La pareja perfecta es una pareja sin amor y sin sexo. Mejor dicho, es la que no pretende ninguna de las dos cosas. Si los que integran una pareja son capaces de renunciar para siempre a las complicaciones que conlleva el encuentro emocional con el otro es probable que triunfen y logren formar una sociedad ideal: padre, madre y niños. Sólo les quedará sacarse muchas fotos sonriendo, enmarcarlas y ponerlas en la mesa de luz. Pero si el padre y la madre también pretenden ser un hombre y una mujer activos, la vida se vuelve un tembladeral. Es ingenuo creer que el amor estabiliza y la sexualidad completa. Si hay algo que desequilibra a dos que viven juntos es la pretensión de amor eterno y la fantasía de goce absoluto. Por eso las religiones tienen toda la razón: para conservar un hogar lo más sencillo es que la sexualidad se reprima y que la pasión se dedique a Dios y no a enredarse con el otro.

Es cierto que una pareja se arma por amor pero también es cierto que las parejas se separan por amor cuando uno de los dos no se siente querido o cuando el otro dejó de querer. El amor entre los sexos no sirve para ninguna otra cosa más que para estar enamorado. No es necesario ni para ponerse de novio, ni para convivir. Tampoco para tener hijos. Eso se puede hacer perfectamente sin amor y sin que la vida se convierta en un infierno. Una pareja puede vivir en armonía, con afecto y pasándola más o menos bien sin estar enamorada.

Equiparar el amor con la felicidad es algo de las películas. Cualquiera que haya vivido una experiencia amorosa sabe que en ella hay de todo: momentos maravillosos en los que el mundo gira alrededor nuestro y otros, en los que ese mismo mundo se vuelve un sitio tenebroso.

El amor es el amor: una invención humana que poco tiene que ver con el instinto o la biología. No nació con la naturaleza como las plantas o la lluvia. Podría no existir. No es imprescindible de la misma manera que no es imprescindible la pintura o la matemática. Tampoco es una necesidad del cuerpo aunque allí mismo se sienta. No es algo útil pero, es tan propio de la gente que, salvo para los fanáticos, es fácil diferenciarlo del cariño de una mascota o de la atenciones que le prodigan a sus parejas los animales.

El amor entre la gente es un amor hablado. Uno que se expresa y se escucha y que es habitual que comience diciendo unas palabras. “Estoy enamorado de vos” podría ser un buen principio.

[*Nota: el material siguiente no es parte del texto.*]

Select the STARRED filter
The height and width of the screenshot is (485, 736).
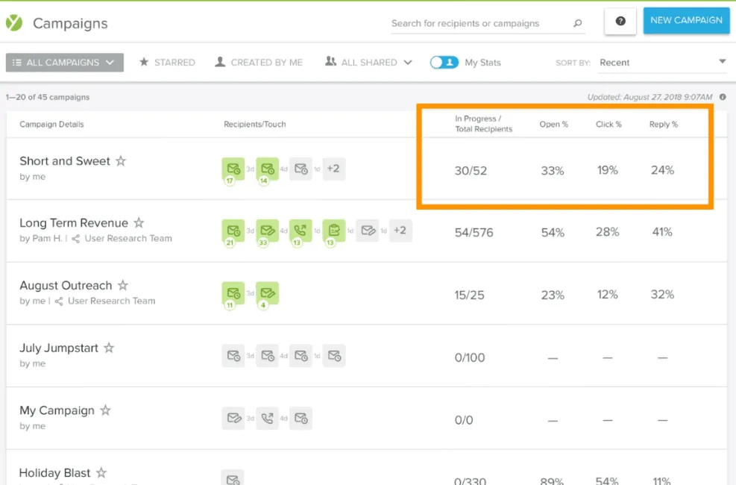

Si nadie pretendiera tener con su pareja un amor erótico, el matrimonio podría convertirse en una asociación lograda. Pero también podríamos vivir sin escuchar música, leer libros o entender las leyes de la física. Nada de eso es estrictamente necesario y nada de eso se arranca de los árboles o se pesca. Por suerte la gente es obcecada y se da cuenta de que un sistema que solo sirve para cuidar la vida, nacer, crecer, reproducirse y morir, aunque sea eficiente y cumpla con la naturaleza, es de una tristeza absoluta. Cosa de primitivos. Y de parejas perfectas.